By Erin Free
“Fame and money aren’t all that important,” Kenny Smyth told FilmInk. “If you feed money to a dog, it won’t eat it. And a dog will eat anything, so you know it can’t be that great.” Despite his protestations, Kenny Smyth is famous…really famous. In the middle of a slow period for Australian cinema, Kenny strode forward – the proverbial “knight in shining overalls” – to win the hearts of the nation. The extraordinary success of the film, Kenny, started with its titular character, and the film’s early marketing strategy, which had actor/co-writer, Shane Jacobson, hitting the promotional trail (including interviews, screenings, radio appearances, and so on) “in character” as port-a-loo cleaner and installer, Kenny Smyth.
This conceit worked an absolute treat.
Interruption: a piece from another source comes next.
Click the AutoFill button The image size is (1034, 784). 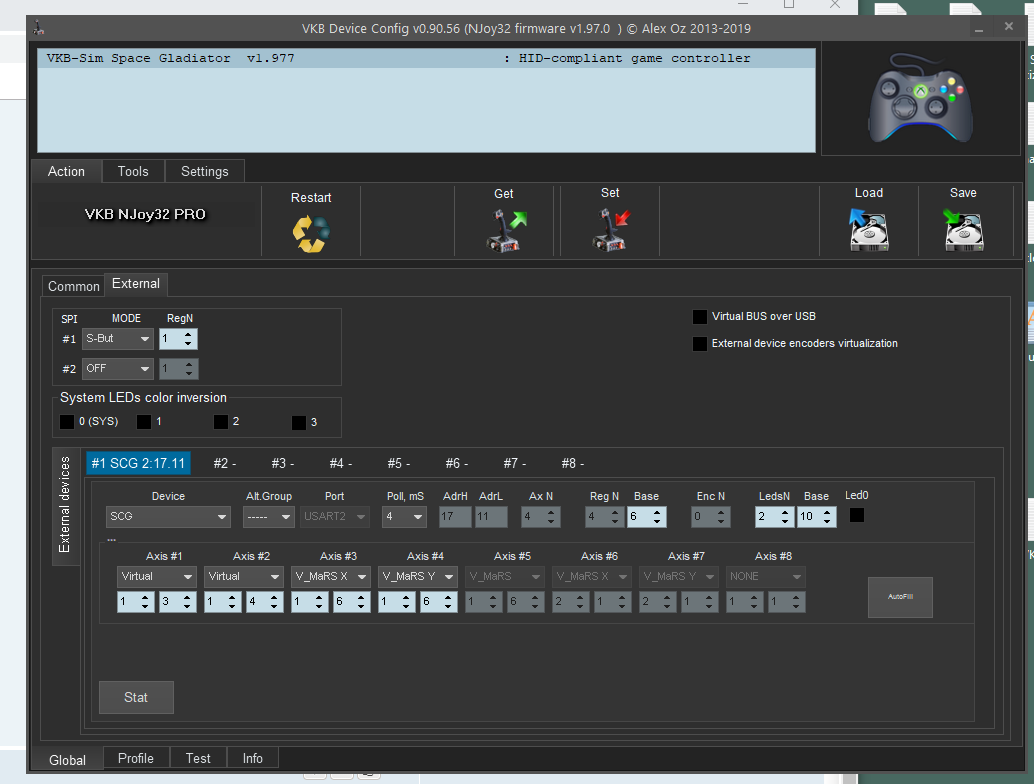click(900, 597)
Why? Because Kenny is a truly great character: a big, bearish, loveable man who espouses the best kind of principles. He’s hilariously funny, with a quip for every occasion (“There’s a smell in here that will outlive religion,” he says when scrubbing down a particularly messy dunny); he’s a hard worker who never complains; he’s non-judgmental; he’s a devoted father; and, in short, an all around top bloke. But with his prominent lisp and family problems (he’s split up with his wife; his father is a demanding grouch; his brother is distant), Kenny is also a real battler, which just extends his appeal even more. With all of his foibles and gentle flaws, Kenny is without doubt one of the most relatable and recognisable Aussie movie characters of all time. Audiences responded in kind, with the rollicking mockumentary, Kenny, becoming a major smash hit of stunning proportions. “The success is way beyond our comprehension,” director/co-writer, Clayton Jacobson, told FilmInk.
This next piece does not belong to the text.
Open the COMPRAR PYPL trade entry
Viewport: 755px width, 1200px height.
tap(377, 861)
And it all comes down to the character. “After just about every screening came out, people wanted to go and embrace Kenny, and they wanted to tell him their stories,” says Shane Jacobson of his “in character” appearances. “They really enjoyed his turn of phrase and they really embraced him. I can’t do that as easily as Kenny does. It just became really obvious – dare I say that when I go into Myers I still get a smile when I see Santa sitting up there. I don’t ever want him to take his costume off.”
Despite its volatile toilet humour, Kenny – and its quietly heroic leading character – is a smashing tribute to our tradies and, in fact, anyone in the service industry. “If the world can stop walking past these people and give them a little bit of a mind and a nod at them, then the directors have gotten something out of all this, I’m sure,” Kenny Smyth told FilmInk. “If these people, at the end of the day, seem victorious, rather than the guy in the sports car, then that’s great too.”